## Task to carry out:
Reproduce word for word the lines from the start of the items through the line that contains "The image size is (2298, 1596).", including that line.

[Grounding data for pixel coordinates]
>>>
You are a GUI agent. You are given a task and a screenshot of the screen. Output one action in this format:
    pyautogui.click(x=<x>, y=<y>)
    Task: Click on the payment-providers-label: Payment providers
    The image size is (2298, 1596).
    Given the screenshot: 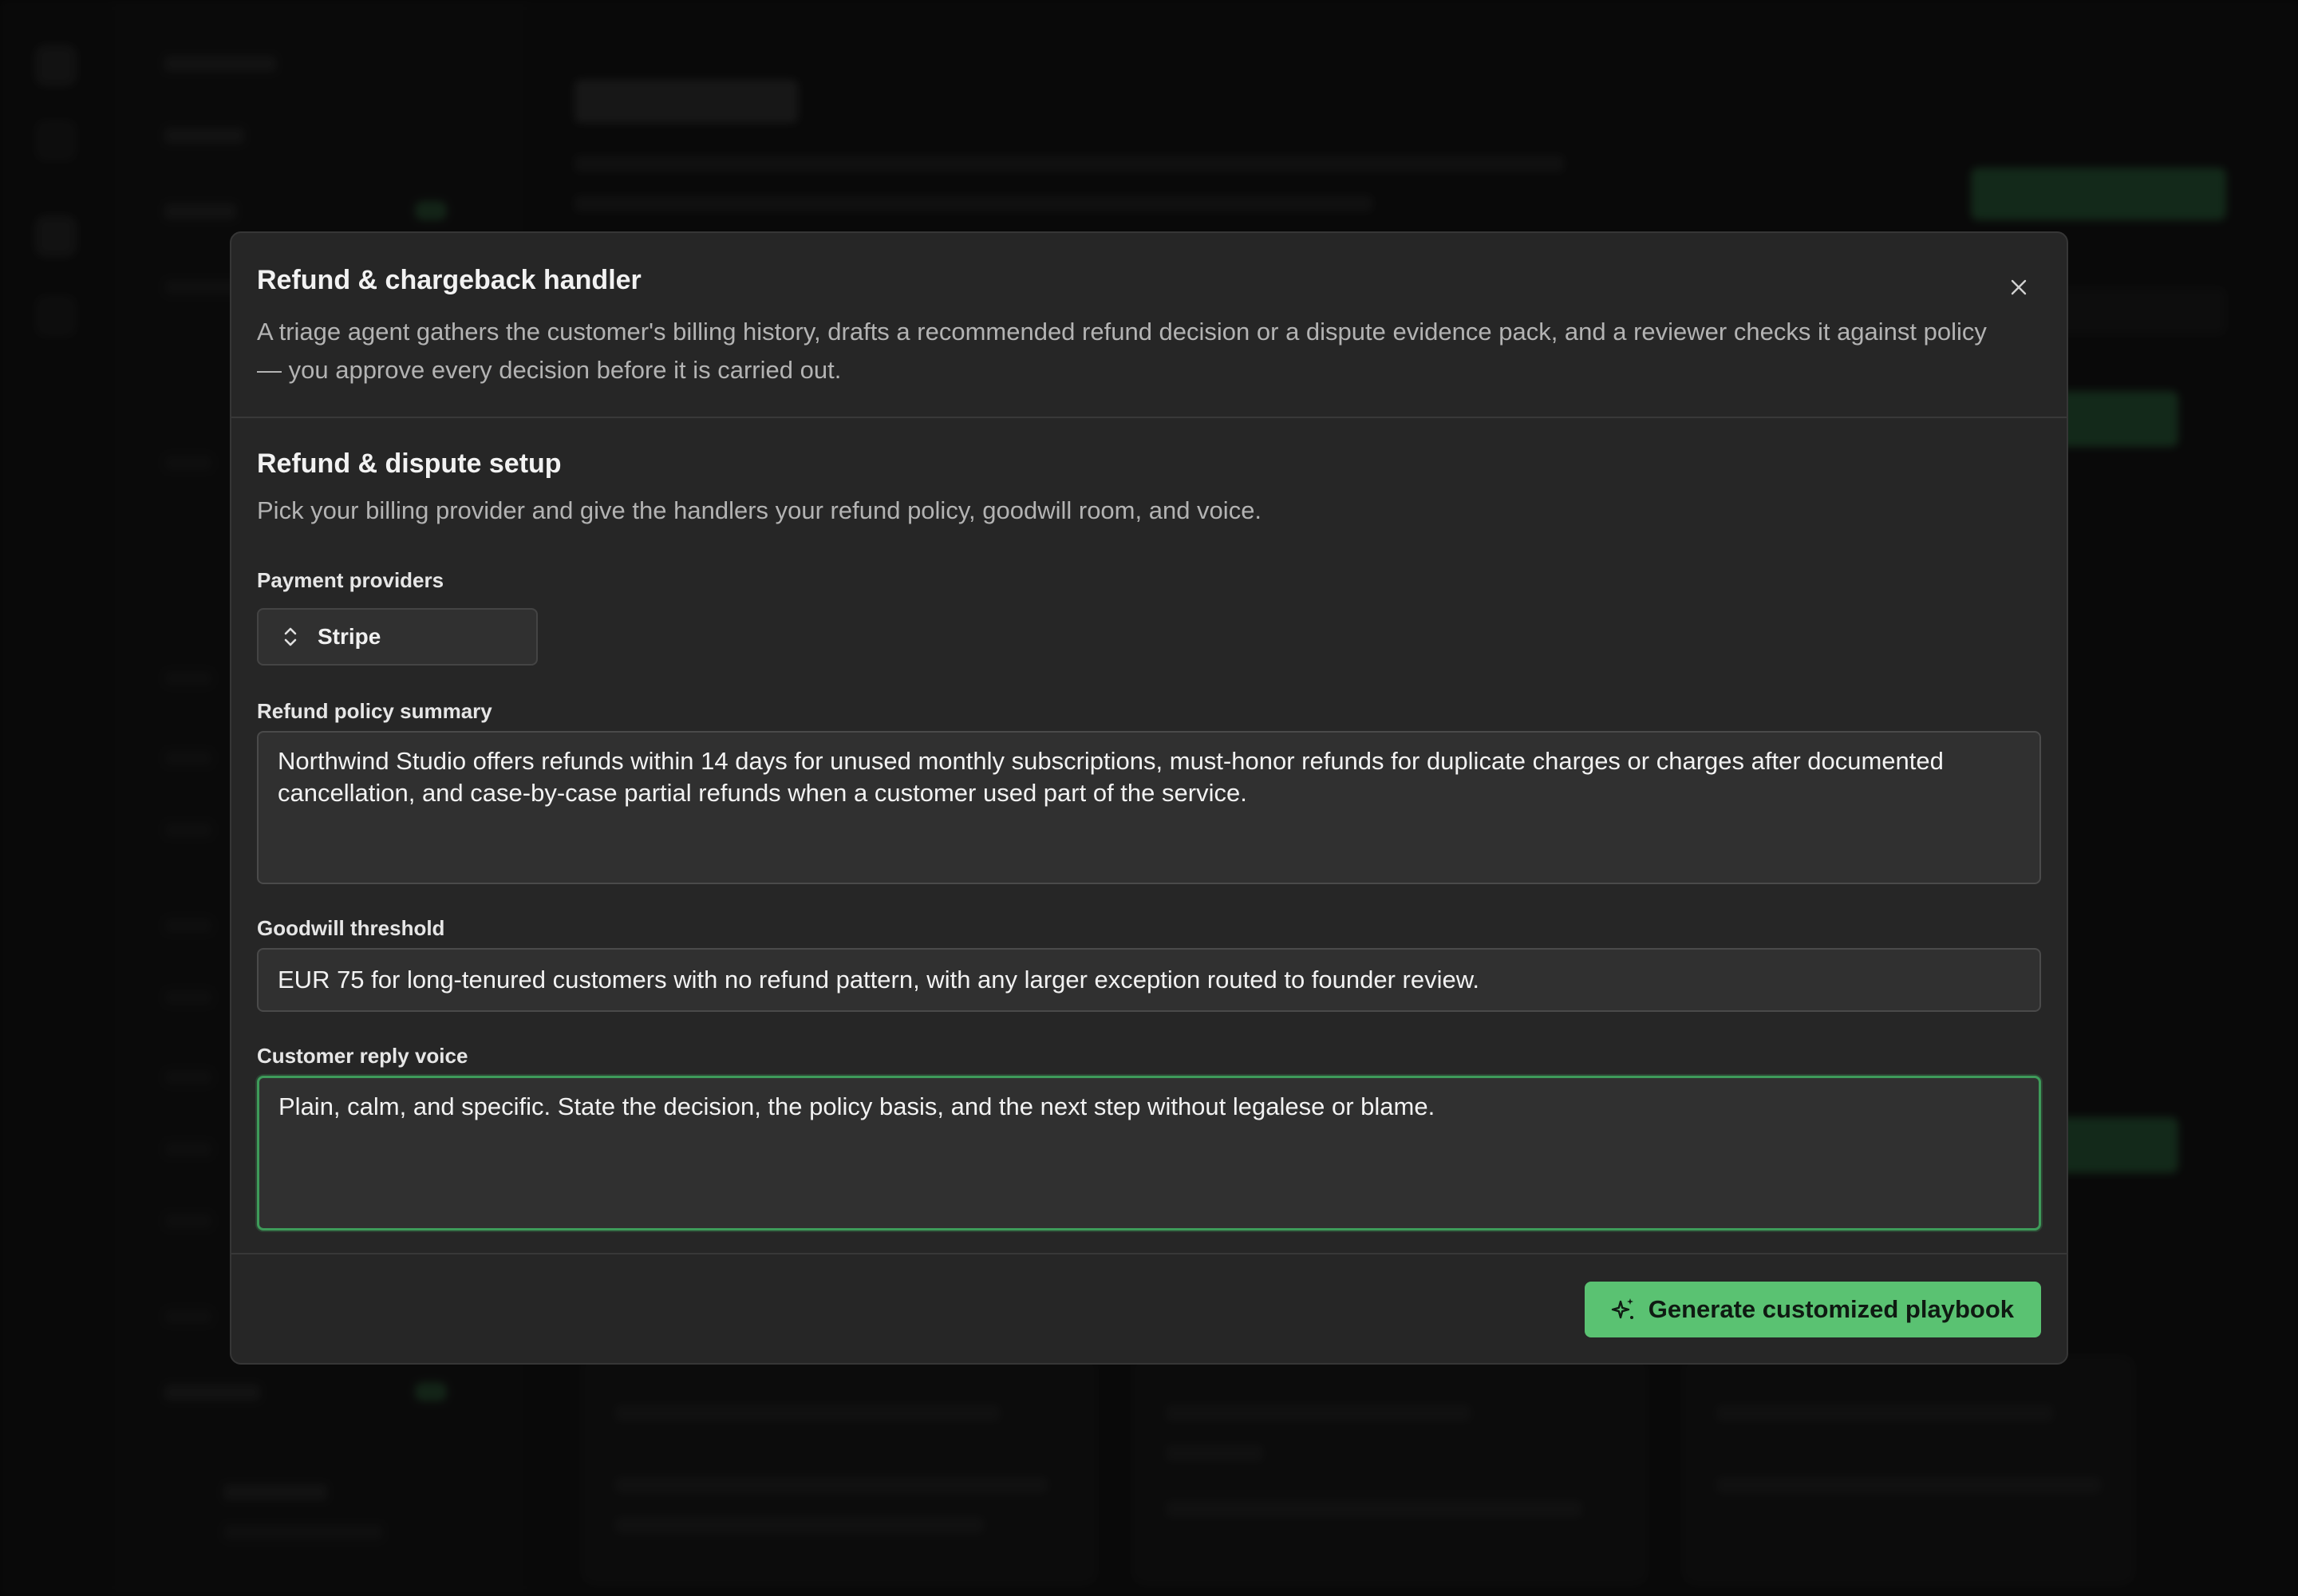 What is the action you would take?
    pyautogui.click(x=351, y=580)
<<<
## Solution to the problem:
You are a GUI agent. You are given a task and a screenshot of the screen. Output one action in this format:
    pyautogui.click(x=<x>, y=<y>)
    Task: Click on the payment-providers-label: Payment providers
    The image size is (2298, 1596).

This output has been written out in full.